La Chiesa cattolica è molto prudente quando si tratta di mettere mano alla liturgia; essa ha infatti il senso chiaro che nelle parole che la comunità riunita usa per la propria preghiera (in special modo quella eucaristica) è descritto con precisione inarrivabile il Fatto che si vuol celebrare ed è espresso il contenuto più profondo della domanda che ogni fedele ha in cuore e magari non saprebbe dire altrettanto bene. Se, dunque, la Chiesa fa una variazione nella liturgia è per un motivo grave e adeguatamente ponderato (non come quei preti che con leggerezza pari alla presunzione cambiano le parole come vogliono, si inventano gesti e formule a piacimento, aumentando la confusione di noi poveri fedeli che già facciamo la nostra bella fatica a superare il senso di estraneità che, travolti da una mentalità opposta, sentiamo nei confronti di gesti e parole liturgici).
Tutta questa premessa per arrivare a commentare la recente decisione di papa Francesco (Decreto della Congregazione per il culto divino e la disciplina dei sacramenti dello scorso 3 giugno) di iscrivere nel calendario liturgico la celebrazione di Maria Maddalena (22 luglio) non più come “memoria” ma come “festa”. In pratica — per usare termini che spero non sembrino irriverenti — si tratta di una promozione: pochissimi sono infatti i santi che hanno diritto a una festa: apostoli ed evangelisti, patroni di continenti o nazioni (Benedetto da Norcia e Caterina da Siena per esempio), alcuni martiri (Stefano, Lorenzo, gli Innocenti). Ora in questo ristretto novero entra la donna che ha incontrato Gesù “sulla pubblica strada”, colei che ha accompagnato fin sotto la croce il Maestro che l’aveva perdonata e, inconsolabile, è andata di buon mattino al sepolcro per onorare almeno il corpo morto dell’”amato del mio cuore”, colei che per prima lo ha visto risorto e ha da lui ricevuto il compito di testimoniarlo vivo anzitutto ai suoi impauriti discepoli; infatti san Tommaso d’Aquino la chiama “apostola degli apostoli”.
Il Decreto indica tre ragioni per questa “promozione”: approfondire la dignità della donna nella Chiesa, richiamare la necessità dell’annuncio della buona novella e ricordarci “la grandezza del mistero della misericordia divina”. Ed è quest’ultimo aspetto quello che commuove di più, se — anche solo per un poco — ci si immedesima nella vicenda umana di quella donna così fragile e fedele, così affettivamente intensa e consapevolmente bisognosa. Onorandola di una festa, la Chiesa ci invita a non aver paura della nostra umanità, perché il cristianesimo autentico non ne elimina neppure una briciola e tutta la purifica.
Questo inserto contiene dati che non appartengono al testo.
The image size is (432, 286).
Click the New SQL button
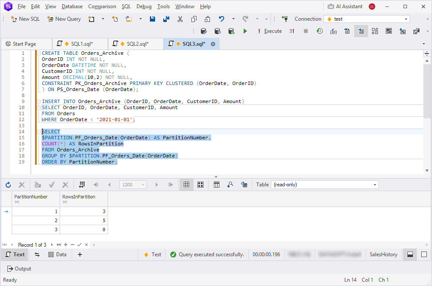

Siccome quello che la Chiesa decide sulla terra viene ratificato nei cieli, mi immagino la dantesca “candida rosa” del paradiso (una specie di immenso stadio con le gradinate) il prossimo 22 luglio: Maria Maddalena viene invitata a prendere un posto più alto, giusto a fianco degli apostoli che sono le colonne della Chiesa; lei arrossisce un po’ per tanto onore e poi sorride rispondendo all’applauso fragoroso dei beati. I quali — come Piccarda Donati ha spiegato a Dante — non sono gelosi del posto più elevato che spetta ad altri, perché nella volontà di Dio — dicono e sperimentano — “è la nostra pace”.